> _Requirement_:
Omit all pictures. Quote only the lines from the one with "You are a GUI" through the end of the material below.

▼

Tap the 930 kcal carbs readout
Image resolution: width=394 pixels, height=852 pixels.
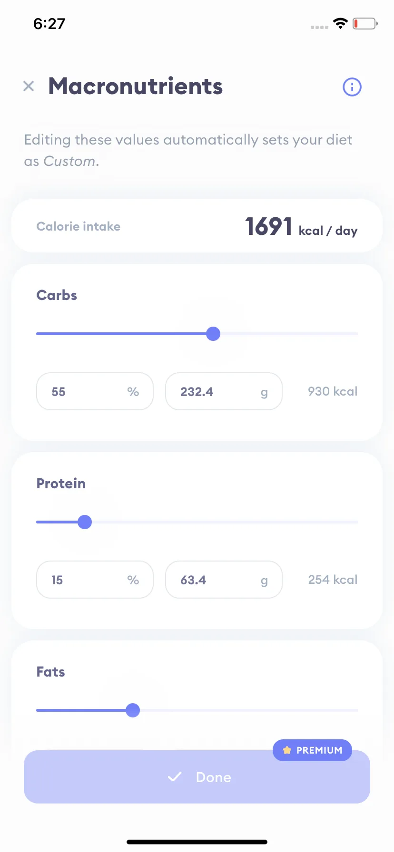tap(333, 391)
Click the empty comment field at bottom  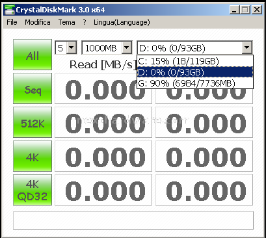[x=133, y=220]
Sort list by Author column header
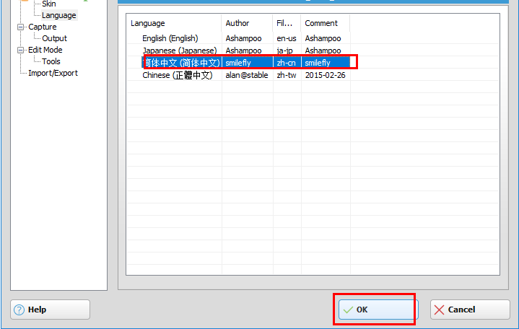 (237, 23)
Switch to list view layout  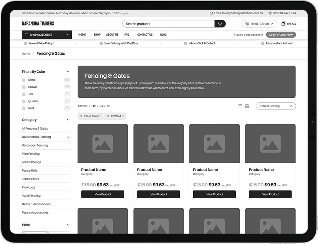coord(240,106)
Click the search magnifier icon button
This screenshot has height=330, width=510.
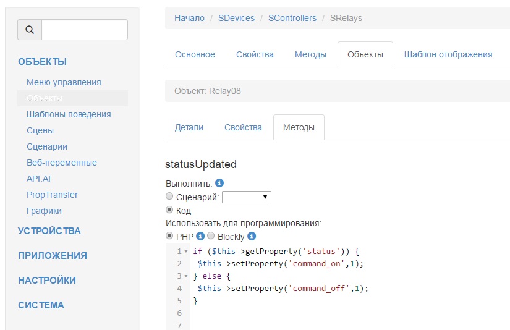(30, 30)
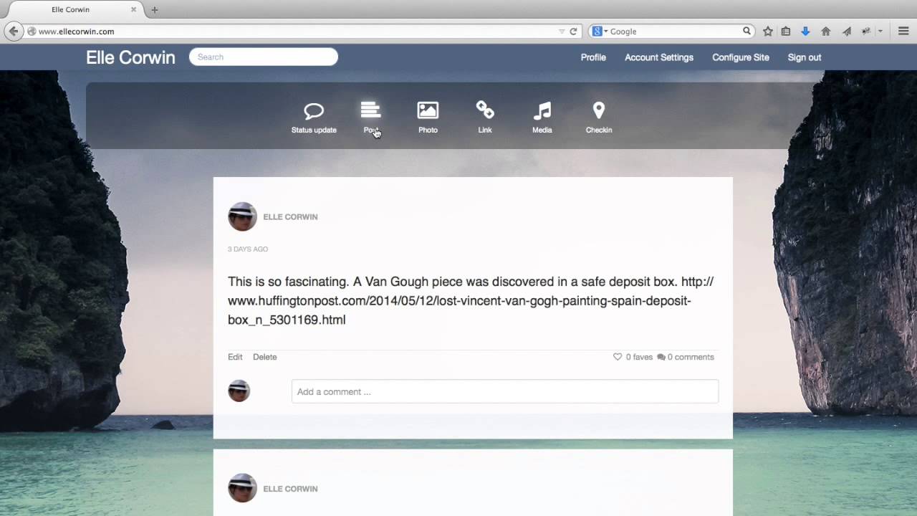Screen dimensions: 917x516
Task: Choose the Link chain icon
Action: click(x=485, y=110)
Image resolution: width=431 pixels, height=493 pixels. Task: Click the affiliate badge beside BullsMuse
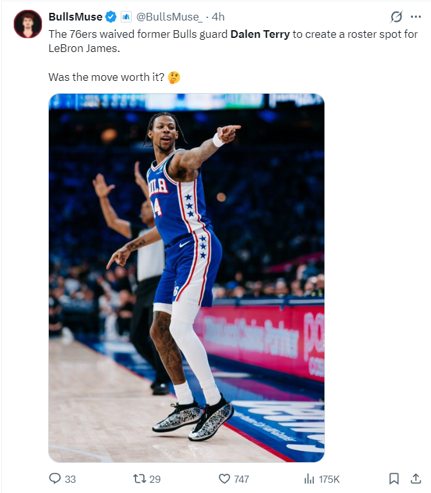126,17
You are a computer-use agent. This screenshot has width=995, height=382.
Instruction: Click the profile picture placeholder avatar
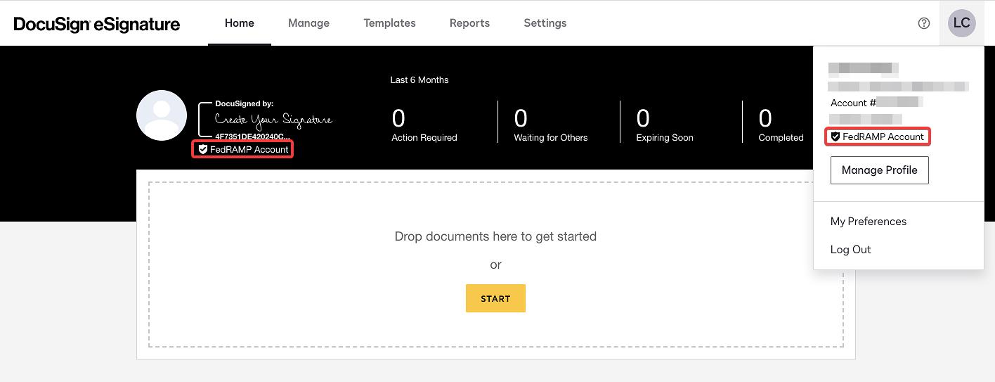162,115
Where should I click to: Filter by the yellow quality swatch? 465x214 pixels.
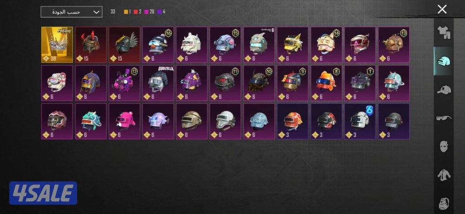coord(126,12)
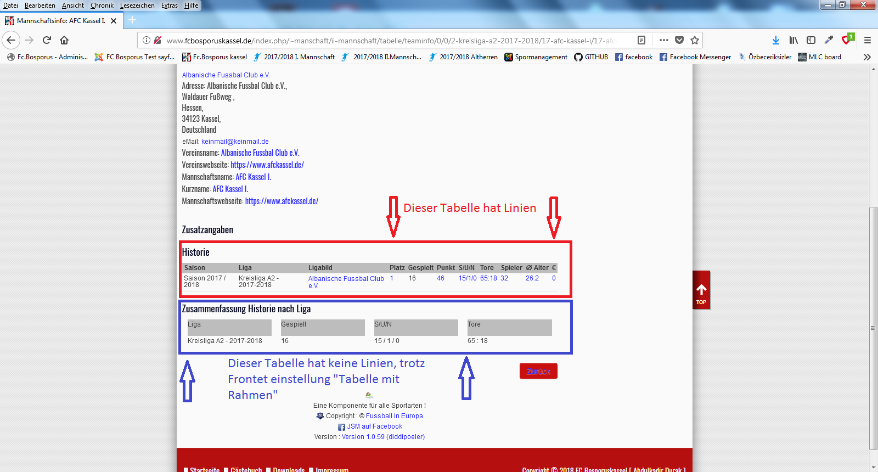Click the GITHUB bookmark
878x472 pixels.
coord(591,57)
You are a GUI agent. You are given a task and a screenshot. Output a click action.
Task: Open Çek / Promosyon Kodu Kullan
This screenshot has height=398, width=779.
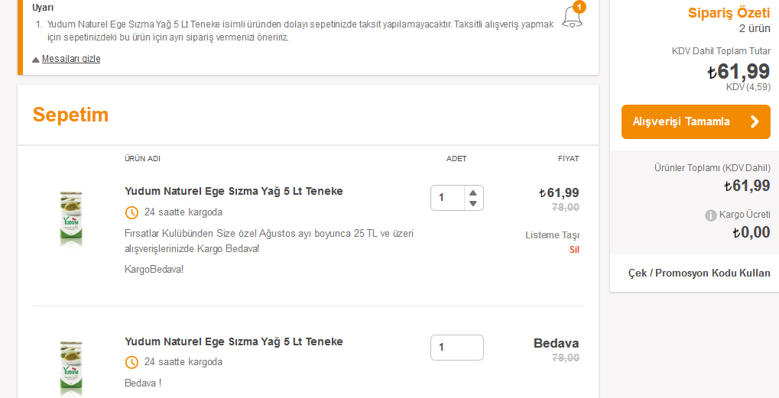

▲

> _Response_:
You are a GUI agent. You are given a task and a screenshot. Output a click action.
Task: Open Çek / Promosyon Kodu Kullan
This screenshot has height=398, width=779.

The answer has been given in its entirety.